Wheat is a staple of the Australian diet, and the major dietary fibre component of this grain is arabinoxylan (AX). The chemical structure comprises a polymeric xylose (Xyl) backbone, with individual xylose units either un-substituted, or mono- or di-substituted with arabinose (Ara) residues. These structural features affect the physico-chemical properties of AX, and subsequently its interactions with other plant cell wall constituents. In plants, AX arabinofuranohydrolases (AXAHs) alter the amount of AX substitution during grain development. In humans, specific resident gastro-intestinal bacteria produce α-L-arabinofuranosidases. These bacterial enzymes are equivalents to AXAHs, sharing similar modes of action, and may alter AX fine structure by depleting Ara residues from the Xyl backbone, thus affecting host nutritional benefits.
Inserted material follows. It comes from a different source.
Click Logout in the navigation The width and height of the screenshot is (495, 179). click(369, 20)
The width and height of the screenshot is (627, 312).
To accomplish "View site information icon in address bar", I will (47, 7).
The fermentability of enzymatically modified AX with bacterial α-L-arabinofuranosidases, causing depletion in mono- or di-substituted Ara residues, or both, was assessed by in vitro batch culture, using pig faecal inoculum as a model for humans. Wheat and rye AX varying in their Ara:Xyl ratios, and substitution patterns were used as controls. During fermentation, cumulative gas production was measured at regular intervals as an indicator of the reaction kinetics, and short chain fatty acid end-products were analysed. Significant differences were observed between substrates varying in their Ara:Xyl ratios, for all fermentability parameters. The effects of arabinose depletion on AX-gut microbe interactions were assessed using 454-amplicon pyrosequencing, specifically examining the V3/V4 region of the 16S rRNA gene. Adopting such an experimental approach will elucidate the prebiotic health benefits of dietary fibre within the complex gut ecosystem.